— Begin Record set —
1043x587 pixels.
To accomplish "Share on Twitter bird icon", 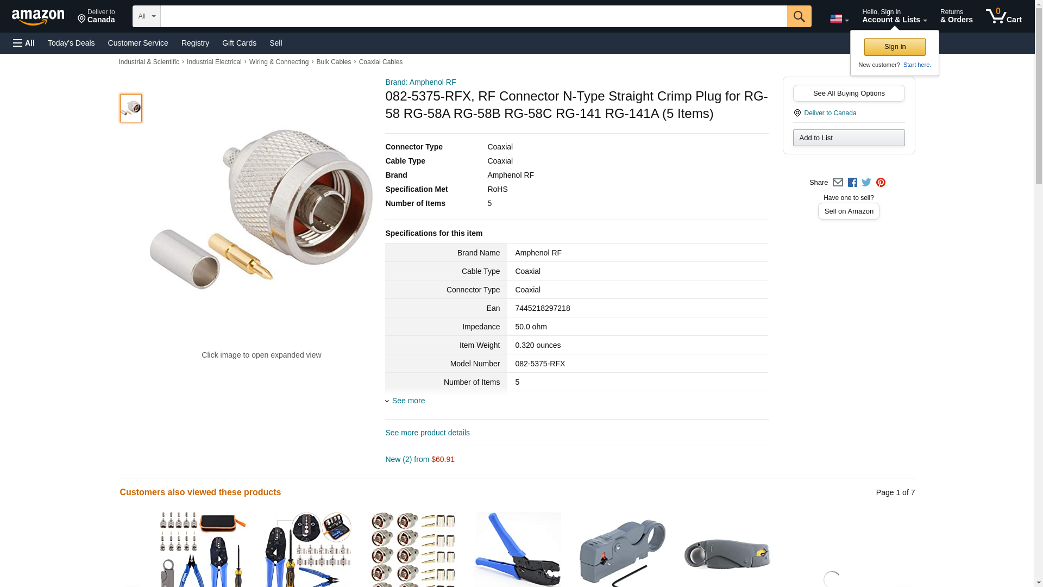I will tap(866, 183).
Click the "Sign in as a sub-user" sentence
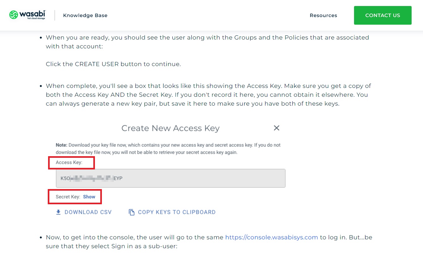Screen dimensions: 423x258 tap(111, 246)
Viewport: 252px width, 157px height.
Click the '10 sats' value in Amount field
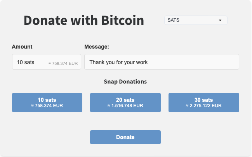26,62
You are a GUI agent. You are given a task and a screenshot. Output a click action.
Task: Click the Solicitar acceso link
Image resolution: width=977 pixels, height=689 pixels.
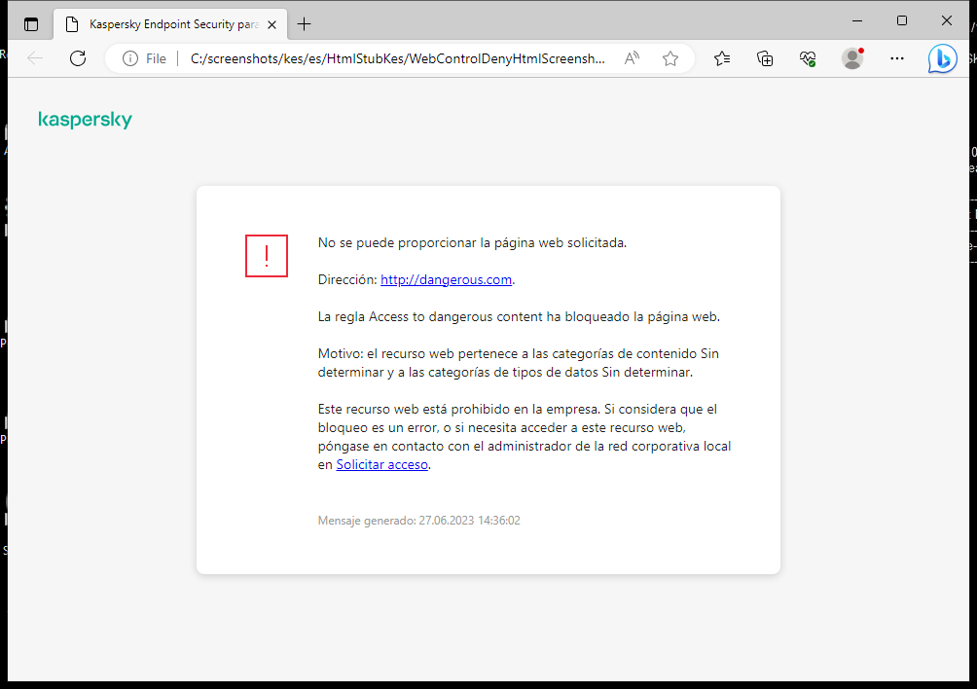point(381,464)
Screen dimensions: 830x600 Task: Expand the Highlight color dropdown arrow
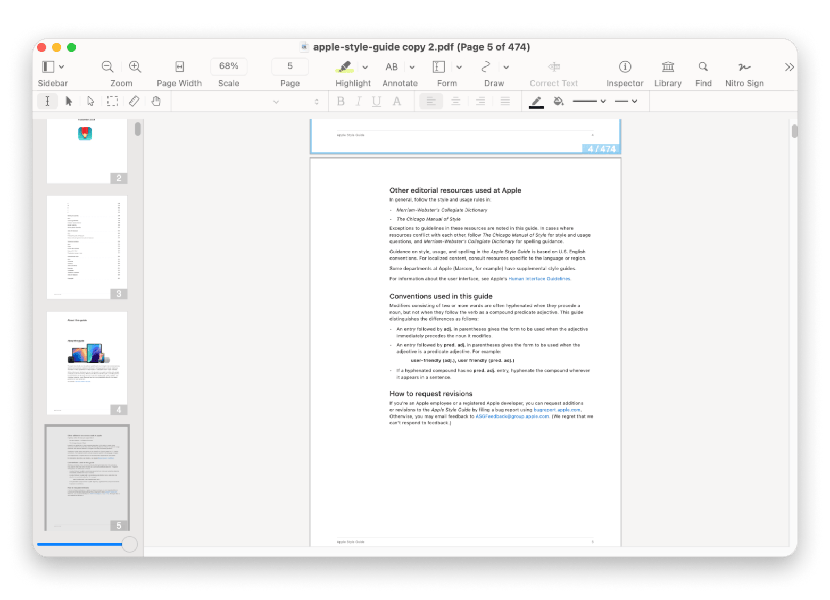click(x=365, y=67)
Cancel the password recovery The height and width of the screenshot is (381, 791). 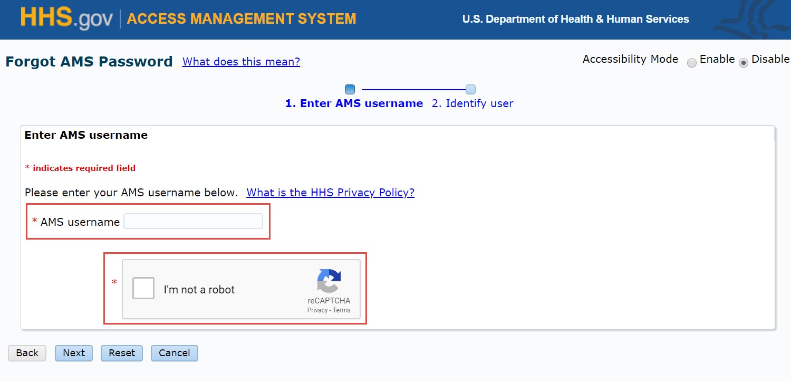(x=174, y=353)
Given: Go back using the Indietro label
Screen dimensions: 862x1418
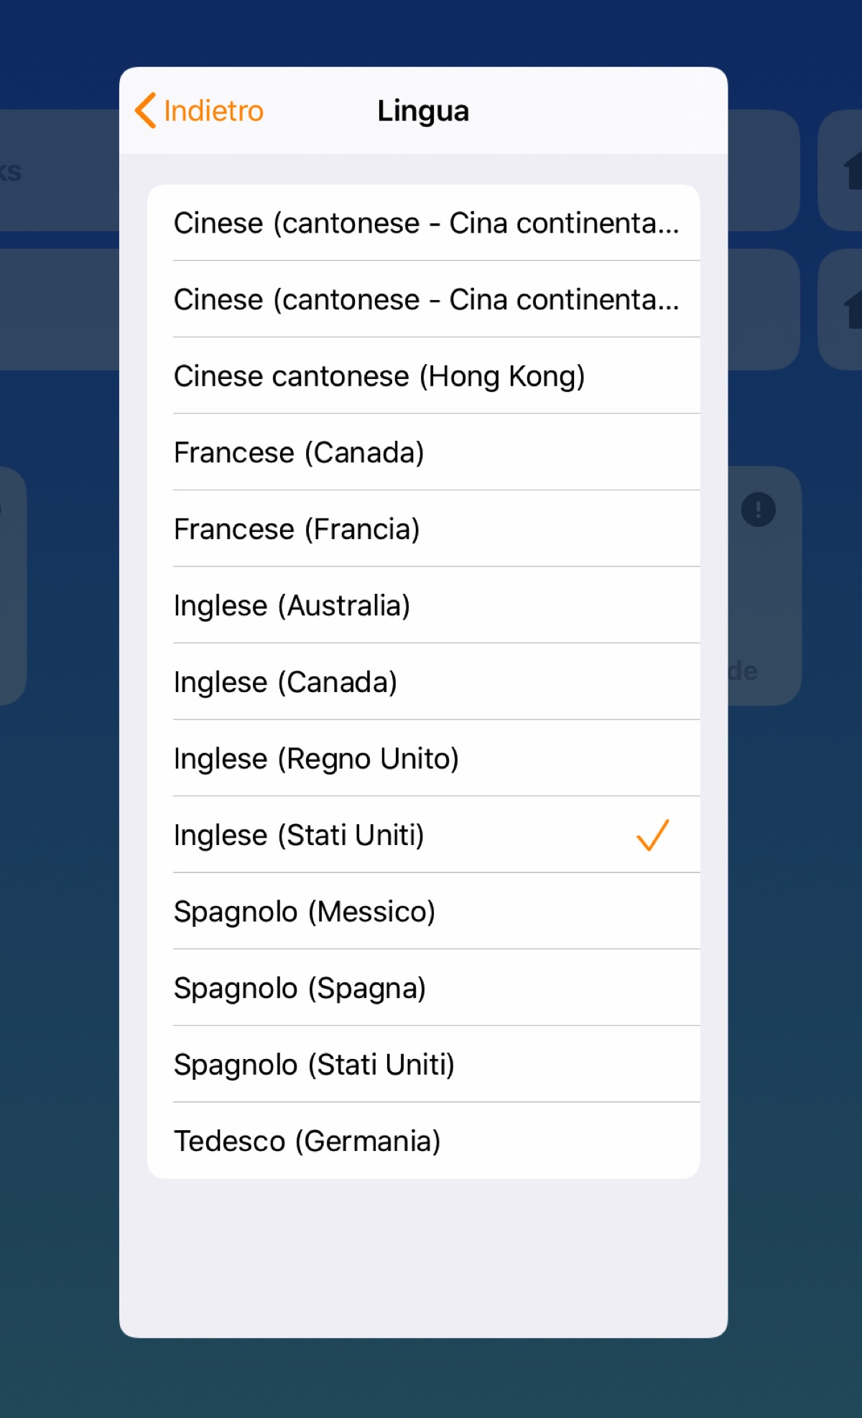Looking at the screenshot, I should pos(213,111).
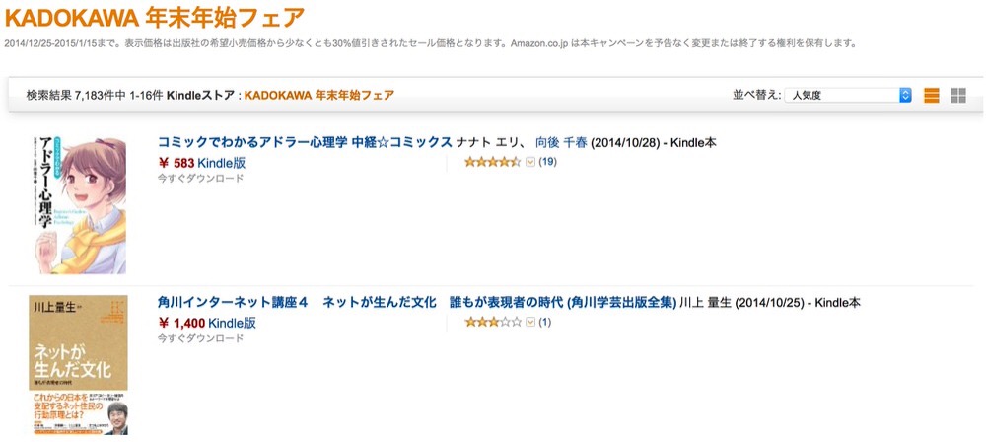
— End Record set —
Return each line of the data above that contains the word "pixels".

1043x587 pixels.
Image resolution: width=977 pixels, height=689 pixels.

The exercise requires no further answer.